WHAT YOU NEED TO DO: Write out the material again, substituting "Goal" for "Task" wherever it occurs and changing nothing else. Omit the pictures from your version.

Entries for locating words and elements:

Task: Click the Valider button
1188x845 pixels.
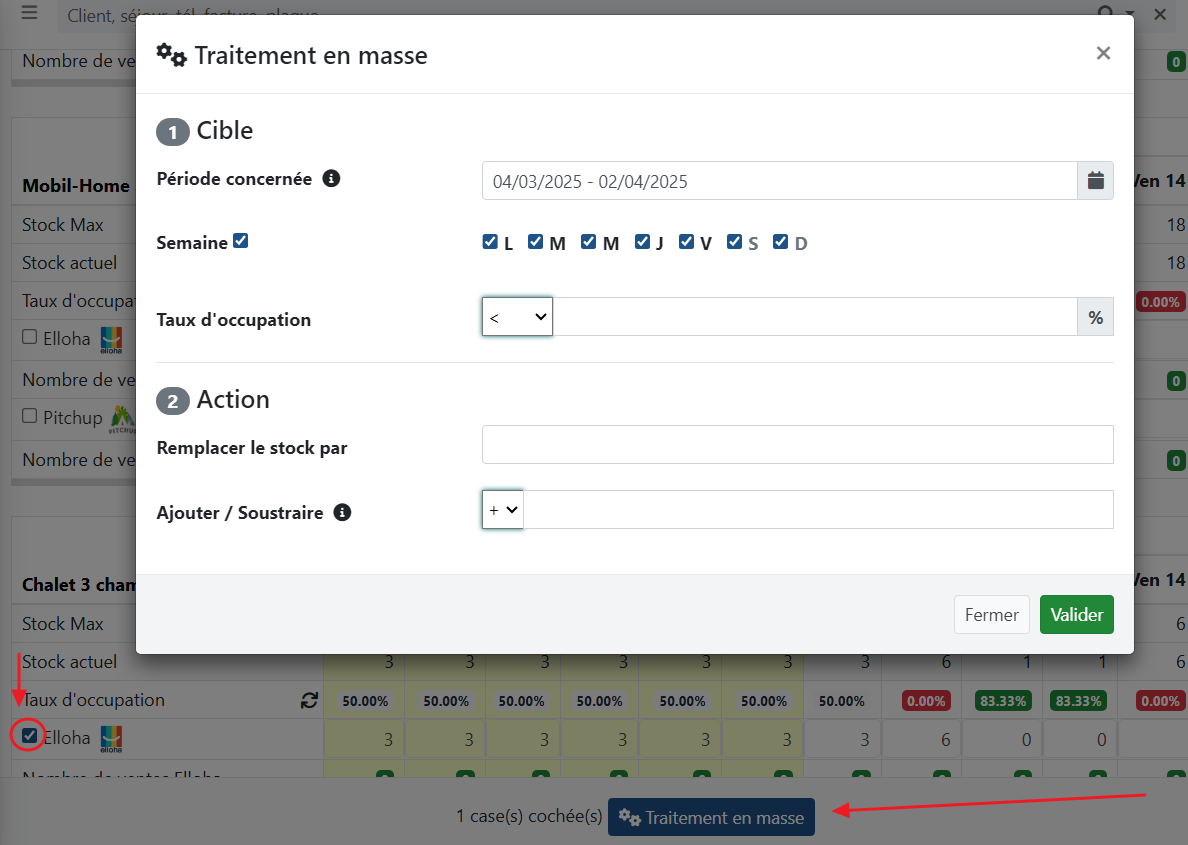Action: pos(1076,615)
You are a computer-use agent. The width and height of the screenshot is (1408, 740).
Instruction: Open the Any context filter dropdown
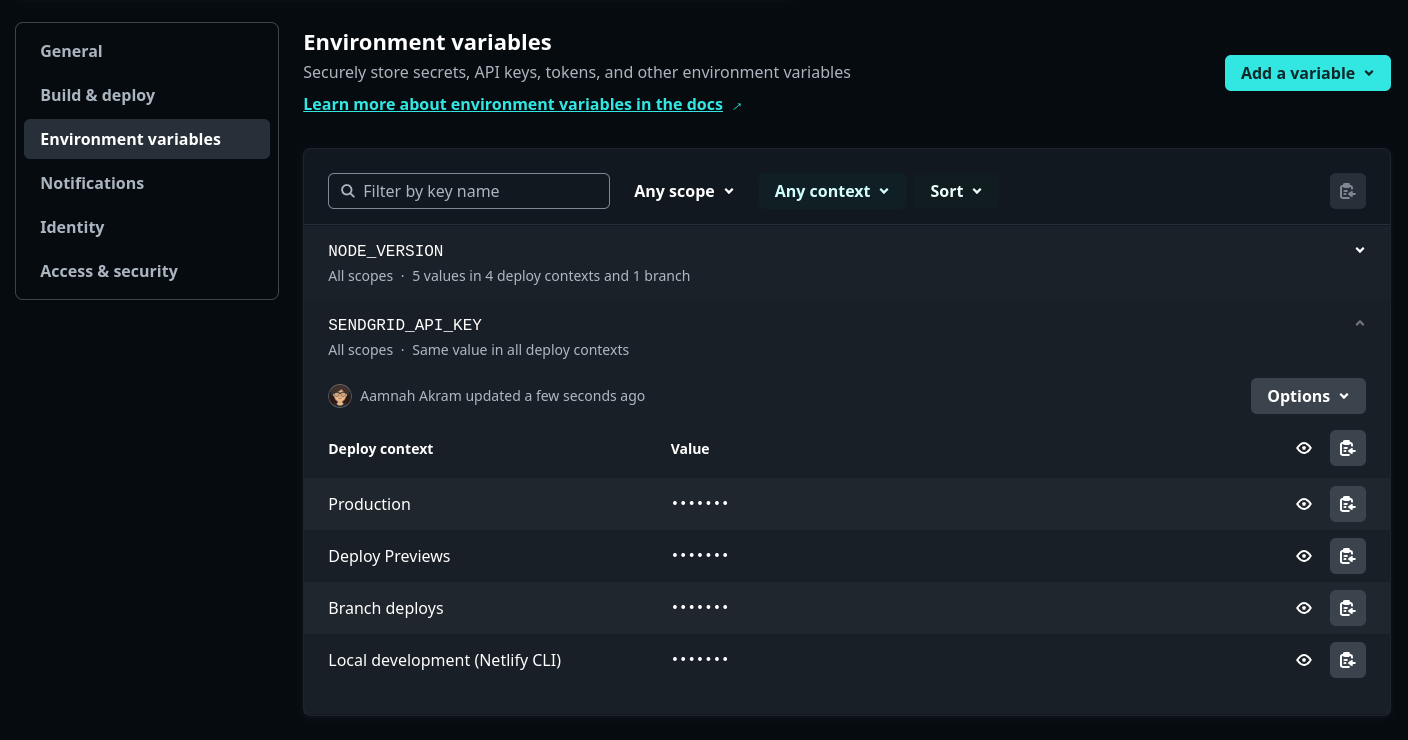831,190
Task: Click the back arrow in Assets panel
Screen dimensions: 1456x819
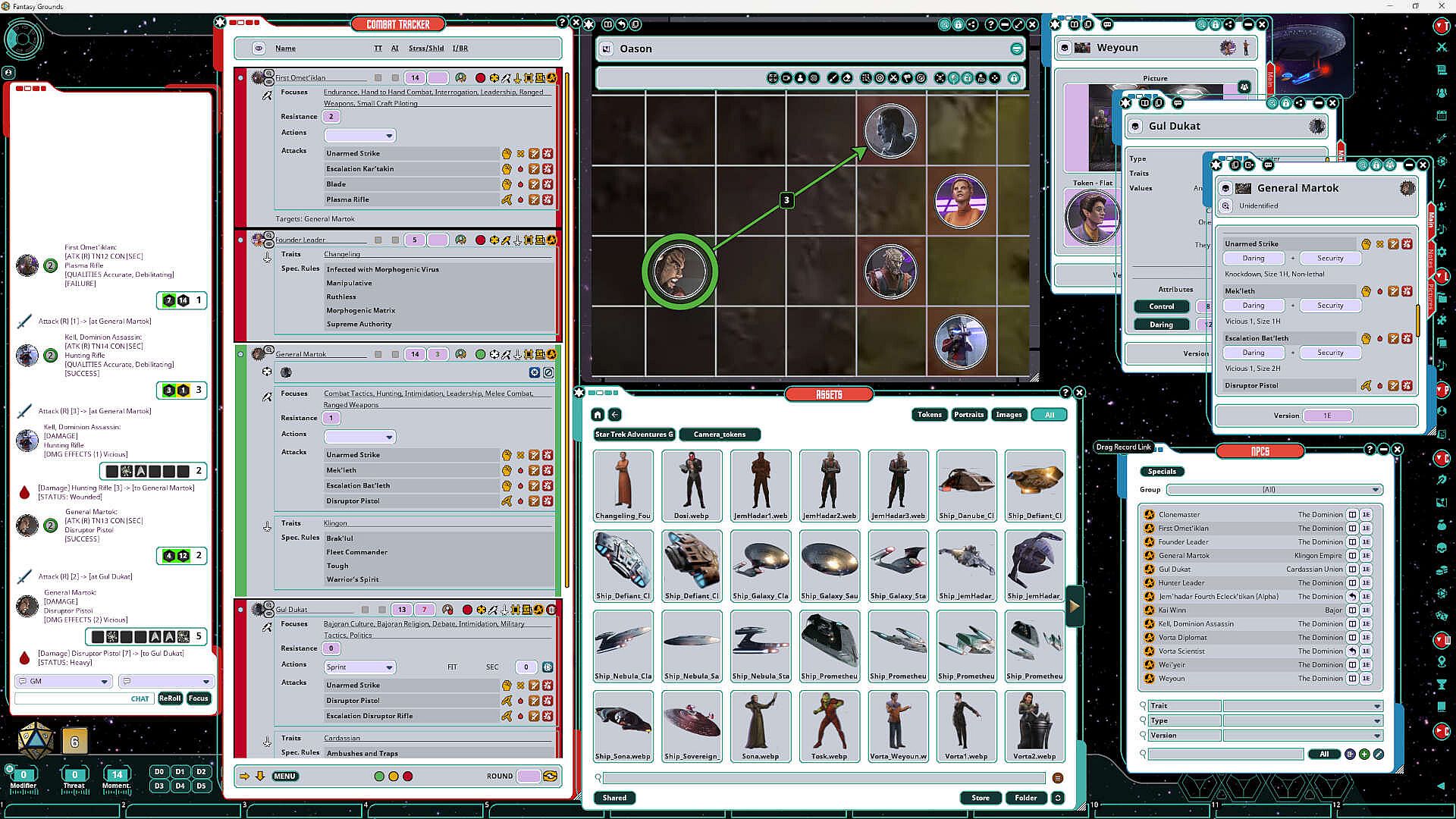Action: click(615, 415)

TASK ANSWER:
Goal: Click the Valider button
1188x845 pixels.
Action: pos(1076,615)
You are a computer-use agent. The width and height of the screenshot is (1408, 740).
Instruction: Open the Any context filter dropdown
831,190
Goal: Click the back arrow in Assets panel
Screen dimensions: 1456x819
Action: click(615, 415)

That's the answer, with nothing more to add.